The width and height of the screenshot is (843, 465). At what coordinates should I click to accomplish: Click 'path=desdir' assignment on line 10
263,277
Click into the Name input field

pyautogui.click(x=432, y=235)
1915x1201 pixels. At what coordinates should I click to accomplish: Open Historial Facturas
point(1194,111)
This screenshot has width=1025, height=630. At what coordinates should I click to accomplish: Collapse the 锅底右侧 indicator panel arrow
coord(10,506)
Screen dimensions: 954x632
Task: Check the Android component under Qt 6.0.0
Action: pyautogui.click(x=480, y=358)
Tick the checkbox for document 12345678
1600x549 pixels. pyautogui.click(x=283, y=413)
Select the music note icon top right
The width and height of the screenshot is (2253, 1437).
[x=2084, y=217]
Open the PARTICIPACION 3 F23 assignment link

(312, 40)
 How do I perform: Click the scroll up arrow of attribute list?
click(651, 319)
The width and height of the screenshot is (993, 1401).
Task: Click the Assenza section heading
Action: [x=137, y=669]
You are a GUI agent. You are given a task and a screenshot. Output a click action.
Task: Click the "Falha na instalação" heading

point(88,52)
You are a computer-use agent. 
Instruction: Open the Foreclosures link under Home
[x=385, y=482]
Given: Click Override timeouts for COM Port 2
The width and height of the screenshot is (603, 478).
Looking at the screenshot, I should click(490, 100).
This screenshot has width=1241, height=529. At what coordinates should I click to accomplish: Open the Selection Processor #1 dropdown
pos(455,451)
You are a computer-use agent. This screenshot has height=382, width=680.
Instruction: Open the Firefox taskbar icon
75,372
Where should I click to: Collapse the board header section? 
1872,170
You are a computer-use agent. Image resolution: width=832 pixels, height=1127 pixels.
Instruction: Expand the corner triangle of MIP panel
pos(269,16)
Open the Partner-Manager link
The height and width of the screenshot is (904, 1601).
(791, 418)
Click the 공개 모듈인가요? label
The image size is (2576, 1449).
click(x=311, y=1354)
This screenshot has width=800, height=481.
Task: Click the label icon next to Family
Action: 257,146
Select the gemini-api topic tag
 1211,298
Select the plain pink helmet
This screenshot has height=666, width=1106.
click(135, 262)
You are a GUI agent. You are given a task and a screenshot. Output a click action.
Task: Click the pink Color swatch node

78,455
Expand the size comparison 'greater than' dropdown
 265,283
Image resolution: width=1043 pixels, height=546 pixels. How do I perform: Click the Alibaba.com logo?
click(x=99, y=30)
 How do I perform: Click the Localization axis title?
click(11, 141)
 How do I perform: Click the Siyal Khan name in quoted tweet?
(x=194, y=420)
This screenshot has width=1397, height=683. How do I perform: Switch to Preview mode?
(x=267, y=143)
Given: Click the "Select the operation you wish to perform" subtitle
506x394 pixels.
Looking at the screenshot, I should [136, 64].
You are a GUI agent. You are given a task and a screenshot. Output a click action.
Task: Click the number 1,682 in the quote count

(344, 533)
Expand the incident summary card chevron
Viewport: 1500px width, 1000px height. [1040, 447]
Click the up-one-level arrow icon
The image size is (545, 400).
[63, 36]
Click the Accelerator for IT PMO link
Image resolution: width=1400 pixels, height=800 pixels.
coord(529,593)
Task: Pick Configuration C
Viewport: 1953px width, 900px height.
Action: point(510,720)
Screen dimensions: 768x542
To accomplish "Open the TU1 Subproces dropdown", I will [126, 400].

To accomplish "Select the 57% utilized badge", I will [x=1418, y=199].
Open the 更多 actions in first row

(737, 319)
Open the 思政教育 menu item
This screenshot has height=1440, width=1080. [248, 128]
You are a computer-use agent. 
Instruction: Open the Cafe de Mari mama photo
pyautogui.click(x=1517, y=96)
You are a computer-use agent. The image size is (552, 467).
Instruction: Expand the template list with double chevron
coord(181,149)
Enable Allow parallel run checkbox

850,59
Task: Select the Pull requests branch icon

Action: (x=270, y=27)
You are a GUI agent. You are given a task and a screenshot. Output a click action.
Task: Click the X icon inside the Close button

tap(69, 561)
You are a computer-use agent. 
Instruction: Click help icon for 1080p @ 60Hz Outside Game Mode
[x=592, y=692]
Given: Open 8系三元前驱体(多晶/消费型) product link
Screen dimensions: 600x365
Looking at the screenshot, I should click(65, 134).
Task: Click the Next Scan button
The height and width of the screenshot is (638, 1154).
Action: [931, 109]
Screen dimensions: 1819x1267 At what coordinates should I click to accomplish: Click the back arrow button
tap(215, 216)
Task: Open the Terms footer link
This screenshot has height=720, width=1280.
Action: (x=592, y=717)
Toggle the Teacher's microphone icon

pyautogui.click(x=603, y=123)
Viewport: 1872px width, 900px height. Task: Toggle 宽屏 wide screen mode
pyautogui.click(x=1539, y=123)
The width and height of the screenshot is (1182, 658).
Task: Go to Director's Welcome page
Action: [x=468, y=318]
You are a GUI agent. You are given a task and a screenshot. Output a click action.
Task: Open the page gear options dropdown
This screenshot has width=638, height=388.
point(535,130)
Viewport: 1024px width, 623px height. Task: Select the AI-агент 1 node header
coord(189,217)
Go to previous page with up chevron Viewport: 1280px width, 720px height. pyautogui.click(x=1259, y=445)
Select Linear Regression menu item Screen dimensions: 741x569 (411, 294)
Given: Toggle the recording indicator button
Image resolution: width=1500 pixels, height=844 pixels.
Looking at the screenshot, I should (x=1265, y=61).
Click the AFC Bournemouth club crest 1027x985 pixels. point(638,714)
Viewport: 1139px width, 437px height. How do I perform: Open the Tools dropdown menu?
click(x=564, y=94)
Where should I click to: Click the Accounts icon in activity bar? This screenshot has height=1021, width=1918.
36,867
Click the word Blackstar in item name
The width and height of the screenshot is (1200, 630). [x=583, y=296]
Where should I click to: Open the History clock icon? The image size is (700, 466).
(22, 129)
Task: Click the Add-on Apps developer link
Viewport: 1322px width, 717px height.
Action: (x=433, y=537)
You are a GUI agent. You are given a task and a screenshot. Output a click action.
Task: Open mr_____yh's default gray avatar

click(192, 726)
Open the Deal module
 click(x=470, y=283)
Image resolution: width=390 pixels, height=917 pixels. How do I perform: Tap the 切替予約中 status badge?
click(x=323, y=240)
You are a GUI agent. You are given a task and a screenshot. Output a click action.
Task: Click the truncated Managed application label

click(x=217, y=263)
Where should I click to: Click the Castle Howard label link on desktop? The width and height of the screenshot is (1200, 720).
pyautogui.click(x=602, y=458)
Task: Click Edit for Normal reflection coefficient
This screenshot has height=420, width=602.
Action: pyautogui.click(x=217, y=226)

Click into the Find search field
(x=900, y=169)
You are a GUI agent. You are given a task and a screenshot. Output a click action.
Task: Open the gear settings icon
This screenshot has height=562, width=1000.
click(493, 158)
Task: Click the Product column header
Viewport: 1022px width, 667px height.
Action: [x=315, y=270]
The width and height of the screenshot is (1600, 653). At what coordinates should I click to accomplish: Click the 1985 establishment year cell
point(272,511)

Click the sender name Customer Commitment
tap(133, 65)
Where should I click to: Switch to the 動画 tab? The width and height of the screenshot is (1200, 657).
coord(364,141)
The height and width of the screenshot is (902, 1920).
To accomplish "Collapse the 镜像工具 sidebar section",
=-=-=
Work instructions.
From the records above, retype only the lines starting at the line that contains "Task: Pick Configuration C" and ending at the line that contains "Task: Open the page gear options dropdown", both included.

Expected output.
Task: Pick Configuration C
Viewport: 1953px width, 900px height.
Action: point(510,720)
Screen dimensions: 768x542
To accomplish "Open the TU1 Subproces dropdown", I will [126, 400].

To accomplish "Select the 57% utilized badge", I will [x=1418, y=199].
Open the 更多 actions in first row

(737, 319)
Open the 思政教育 menu item
This screenshot has height=1440, width=1080. [248, 128]
You are a computer-use agent. 
Instruction: Open the Cafe de Mari mama photo
pyautogui.click(x=1517, y=96)
You are a computer-use agent. The image size is (552, 467).
Instruction: Expand the template list with double chevron
coord(181,149)
Enable Allow parallel run checkbox

850,59
Task: Select the Pull requests branch icon

Action: (x=270, y=27)
You are a GUI agent. You are given a task and a screenshot. Output a click action.
Task: Click the X icon inside the Close button

tap(69, 561)
You are a computer-use agent. 
Instruction: Click help icon for 1080p @ 60Hz Outside Game Mode
[x=592, y=692]
Given: Open 8系三元前驱体(多晶/消费型) product link
Screen dimensions: 600x365
Looking at the screenshot, I should click(65, 134).
Task: Click the Next Scan button
The height and width of the screenshot is (638, 1154).
Action: [931, 109]
Screen dimensions: 1819x1267 At what coordinates should I click to accomplish: Click the back arrow button
tap(215, 216)
Task: Open the Terms footer link
This screenshot has height=720, width=1280.
Action: (x=592, y=717)
Toggle the Teacher's microphone icon

pyautogui.click(x=603, y=123)
Viewport: 1872px width, 900px height. Task: Toggle 宽屏 wide screen mode
pyautogui.click(x=1539, y=123)
The width and height of the screenshot is (1182, 658).
Task: Go to Director's Welcome page
Action: [x=468, y=318]
You are a GUI agent. You are given a task and a screenshot. Output a click action.
Task: Open the page gear options dropdown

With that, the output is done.